Ojalá que otros Bautistas nos anuncien siempre las cosas del Reino con el rótulo que verdaderamente lo define, no con el rótulo que el hombre quiso ponerle. Ojalá que siempre se llame a la gracia, gracia y vida; y al pecado se lo llame por su nombre, significándonos la muerte. Ojalá se anuncie siempre la necesidad de la penitencia y el efecto que esta medicina produce en el alma. Es propio del coraje anunciar las cosas como son: «Aprended a pensar o a hablar y a obrar según los principios de la sencillez y claridad evangélica: “Sí, sí, no, no”. Aprended a llamar blanco al blanco y negro al negro; mal al mal y bien al bien.
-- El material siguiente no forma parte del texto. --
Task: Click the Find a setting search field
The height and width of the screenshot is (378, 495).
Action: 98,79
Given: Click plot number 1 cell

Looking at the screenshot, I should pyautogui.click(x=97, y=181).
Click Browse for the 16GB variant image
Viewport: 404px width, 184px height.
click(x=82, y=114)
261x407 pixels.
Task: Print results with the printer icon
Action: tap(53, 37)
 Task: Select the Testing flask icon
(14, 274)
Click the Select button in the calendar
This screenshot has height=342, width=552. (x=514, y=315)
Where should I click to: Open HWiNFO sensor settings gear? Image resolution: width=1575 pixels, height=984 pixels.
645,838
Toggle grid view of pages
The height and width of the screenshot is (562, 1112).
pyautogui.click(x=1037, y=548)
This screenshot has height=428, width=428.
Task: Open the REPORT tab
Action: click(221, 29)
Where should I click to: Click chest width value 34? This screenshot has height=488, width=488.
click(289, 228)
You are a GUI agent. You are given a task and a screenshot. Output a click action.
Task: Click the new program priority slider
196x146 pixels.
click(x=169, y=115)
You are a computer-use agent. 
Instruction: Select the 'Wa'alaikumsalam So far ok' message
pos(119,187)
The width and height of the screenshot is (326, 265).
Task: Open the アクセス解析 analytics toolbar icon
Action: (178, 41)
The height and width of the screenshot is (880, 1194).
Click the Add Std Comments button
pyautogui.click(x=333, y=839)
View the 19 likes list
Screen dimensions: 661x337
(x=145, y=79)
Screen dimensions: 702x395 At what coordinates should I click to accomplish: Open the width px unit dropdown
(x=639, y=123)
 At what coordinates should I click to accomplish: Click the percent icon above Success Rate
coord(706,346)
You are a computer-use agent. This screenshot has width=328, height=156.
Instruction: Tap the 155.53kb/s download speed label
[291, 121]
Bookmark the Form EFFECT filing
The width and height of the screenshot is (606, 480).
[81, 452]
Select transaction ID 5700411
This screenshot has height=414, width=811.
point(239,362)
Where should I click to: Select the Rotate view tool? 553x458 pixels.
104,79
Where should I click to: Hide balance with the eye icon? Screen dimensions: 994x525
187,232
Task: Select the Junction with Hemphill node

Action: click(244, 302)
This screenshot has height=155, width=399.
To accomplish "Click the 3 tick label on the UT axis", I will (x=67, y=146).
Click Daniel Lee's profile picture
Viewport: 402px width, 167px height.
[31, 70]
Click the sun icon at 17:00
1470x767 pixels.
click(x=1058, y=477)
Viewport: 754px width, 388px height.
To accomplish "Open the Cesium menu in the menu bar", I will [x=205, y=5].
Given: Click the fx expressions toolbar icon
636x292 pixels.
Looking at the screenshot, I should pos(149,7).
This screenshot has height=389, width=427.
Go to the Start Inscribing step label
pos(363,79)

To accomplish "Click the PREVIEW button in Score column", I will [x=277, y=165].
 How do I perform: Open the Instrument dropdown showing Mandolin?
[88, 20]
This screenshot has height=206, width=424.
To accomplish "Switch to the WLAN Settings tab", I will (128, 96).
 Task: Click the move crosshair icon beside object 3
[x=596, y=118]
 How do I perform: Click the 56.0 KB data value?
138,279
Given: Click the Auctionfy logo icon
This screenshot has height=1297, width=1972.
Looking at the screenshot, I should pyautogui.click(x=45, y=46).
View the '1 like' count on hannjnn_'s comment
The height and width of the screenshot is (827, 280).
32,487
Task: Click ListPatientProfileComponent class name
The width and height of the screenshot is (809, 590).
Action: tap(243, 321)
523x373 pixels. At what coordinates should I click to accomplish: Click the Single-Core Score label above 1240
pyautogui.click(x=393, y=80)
Aprended a llamar pecado al pecado y no llamarlo liberación y progreso, aunque toda la moda y la propaganda fueran contrarias», les decía una vez Juan Pablo II a jóvenes universitarios. Salvar al pecador no es ocultarle la enfermedad del alma, sino procurar que la reconozca para que aplique la medicina adecuada.

El Bautista no sólo nos viene a enseñar con su predicación, sino también con todo el ejemplo de su vida. Todo en él es una voz que clama. La voz de su vida toda es para nosotros un ejemplo, puesto que toda su vida fue un crecer para perfeccionarse en la vida de Dios. No en vano leemos que «el niño crecía y se fortalecía». Él nos intima a luchar por nuestra perfección y la de todo el mundo. Sigamos su ejemplo. (Sáenz, A., Palabra y Vida, Ciclo C [Ediciones Gladius, Buenos Aires, 1994] pp. 13- 18).

NOTA: Las palabras en negrita han sido resaltadas por la web de Prado Nuevo.